Work to complete -
Please return only the lines between the line with "[button] (374, 1908)" and the final line of the entries, both included, and exclude pictures.

Data extracted from a collection:
======
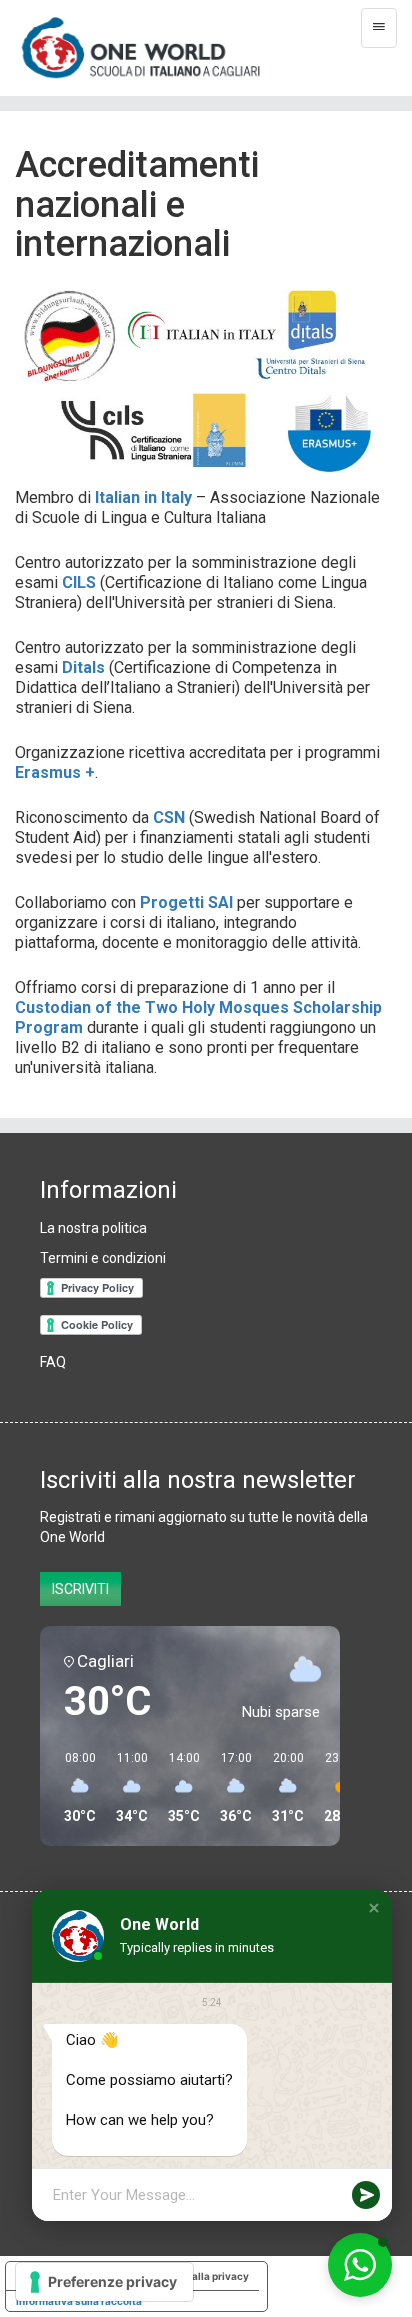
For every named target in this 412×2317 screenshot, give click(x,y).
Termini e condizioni (103, 1258)
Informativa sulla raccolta (79, 2301)
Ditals (83, 667)
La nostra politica (93, 1228)
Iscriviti (80, 1589)
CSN (169, 817)
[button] (374, 1908)
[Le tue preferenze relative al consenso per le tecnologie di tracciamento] (104, 2282)
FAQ (53, 1362)
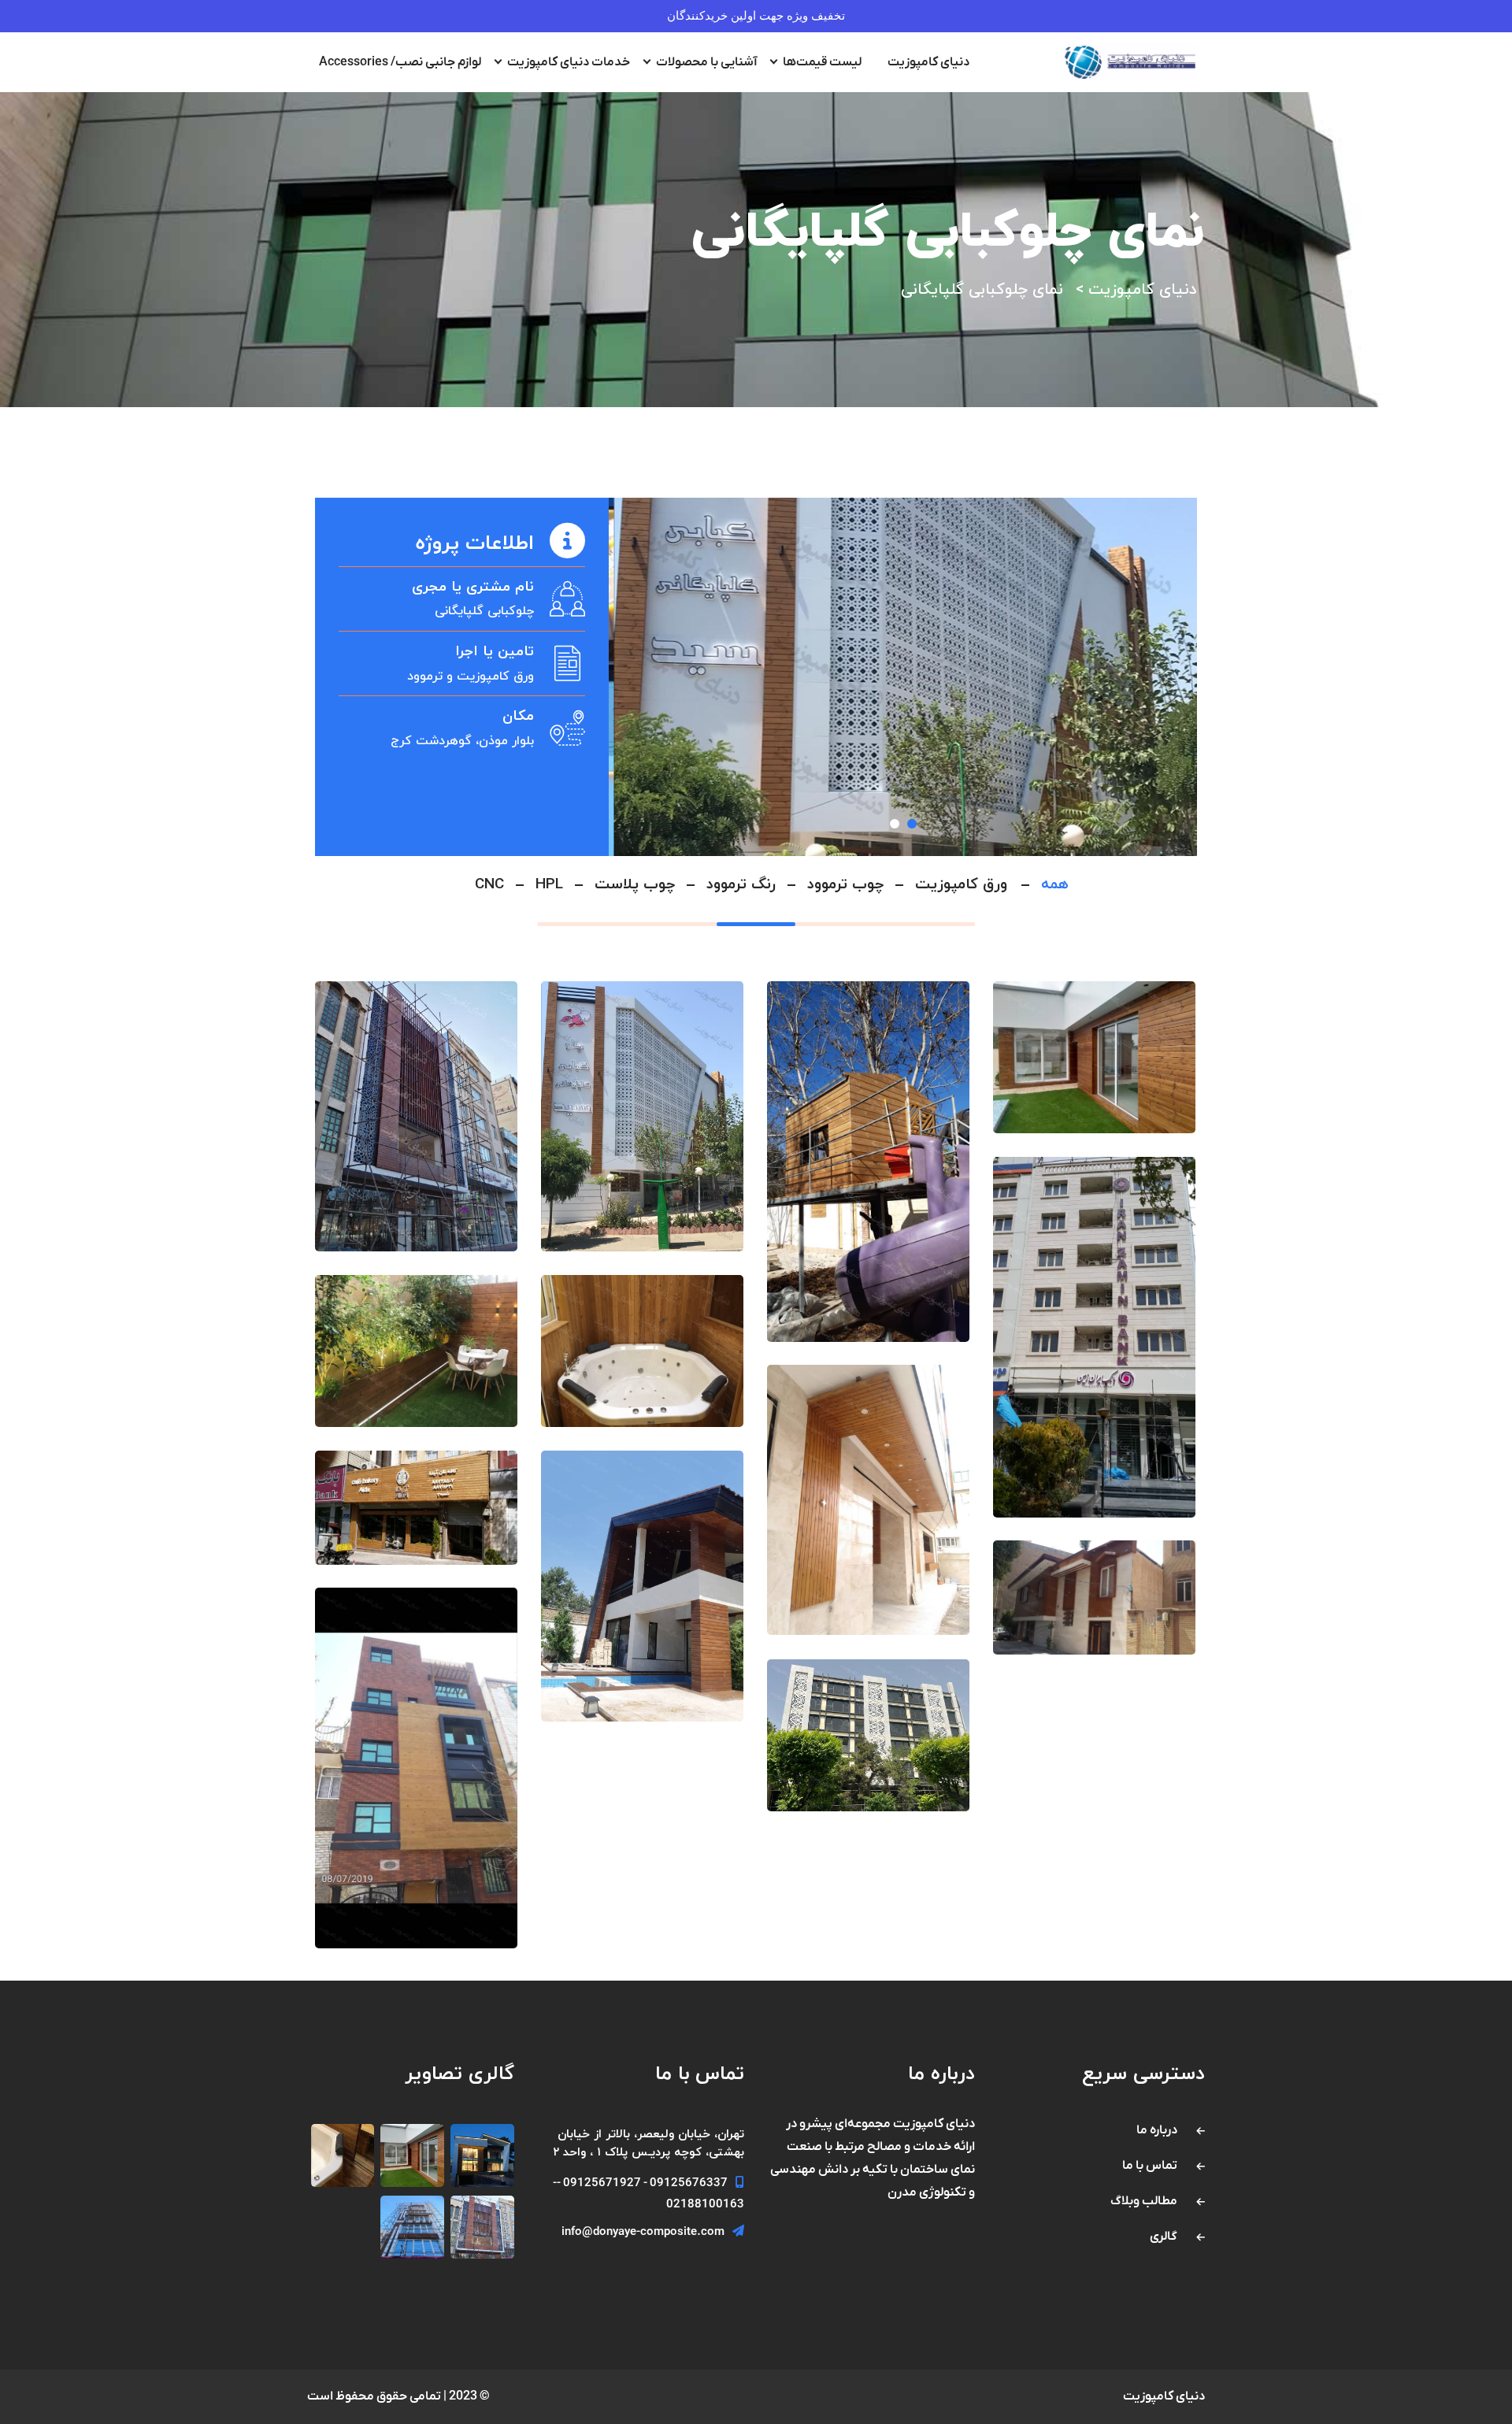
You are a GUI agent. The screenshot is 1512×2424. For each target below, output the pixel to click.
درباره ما (1156, 2130)
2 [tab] (912, 823)
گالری (1163, 2236)
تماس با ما (1149, 2166)
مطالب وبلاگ (1143, 2201)
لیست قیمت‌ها (822, 62)
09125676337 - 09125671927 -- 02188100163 (648, 2193)
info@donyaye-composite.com (642, 2232)
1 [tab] (894, 823)
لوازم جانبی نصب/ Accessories (400, 62)
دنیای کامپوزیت (928, 62)
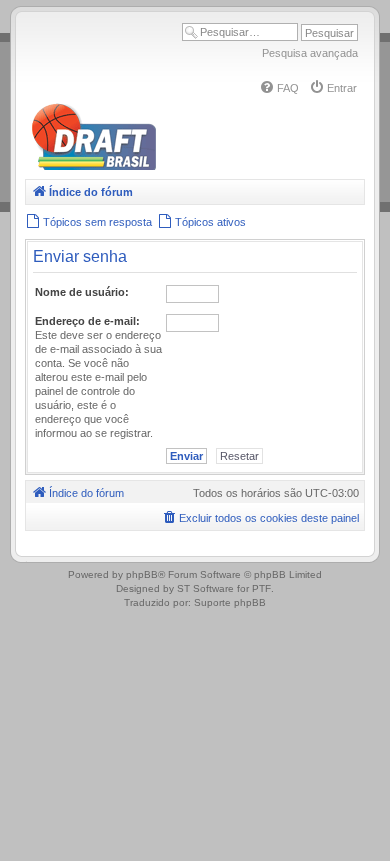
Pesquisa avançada (310, 53)
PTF (261, 588)
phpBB (142, 574)
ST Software (205, 588)
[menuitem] (279, 88)
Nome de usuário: (82, 292)
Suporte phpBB (230, 602)
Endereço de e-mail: (87, 321)
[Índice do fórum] (180, 166)
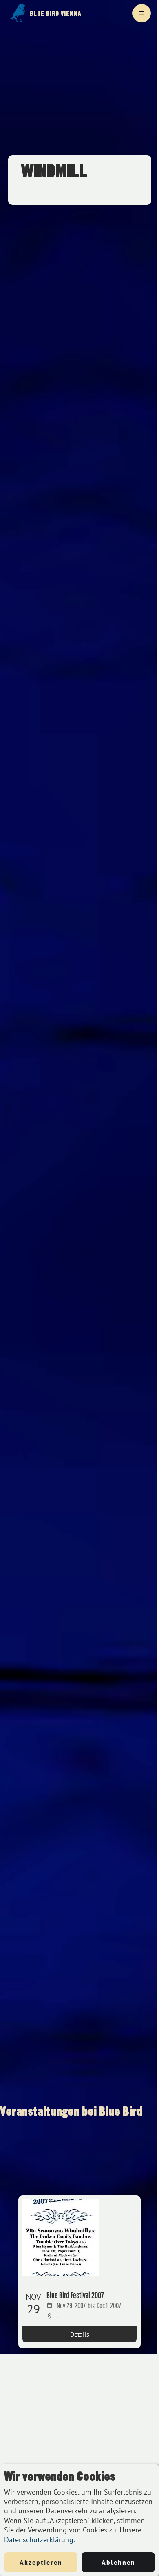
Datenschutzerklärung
======
Reply -
[button] (374, 1908)
[Le tue preferenze relative al consenso per le tecnologie di tracciamento] (104, 2282)
FAQ (53, 1362)
You are a GUI agent. The screenshot is 1512×2424. For each target below, output the pixel to click.
درباره ما (1156, 2130)
2 [tab] (912, 823)
گالری (1163, 2236)
تماس با ما (1149, 2166)
مطالب وبلاگ (1143, 2201)
لیست قیمت‌ها (822, 62)
09125676337 - 09125671927 -- 02188100163 (648, 2193)
info@donyaye-composite.com (642, 2232)
1 [tab] (894, 823)
لوازم جانبی نصب/ Accessories (400, 62)
دنیای کامپوزیت (928, 62)
Pesquisa avançada (310, 53)
PTF (261, 588)
phpBB (142, 574)
ST Software (205, 588)
[menuitem] (279, 88)
Nome de usuário: (82, 292)
Suporte phpBB (230, 602)
Endereço de e-mail: (87, 321)
[Índice do fórum] (180, 166)
Datenschutzerklärung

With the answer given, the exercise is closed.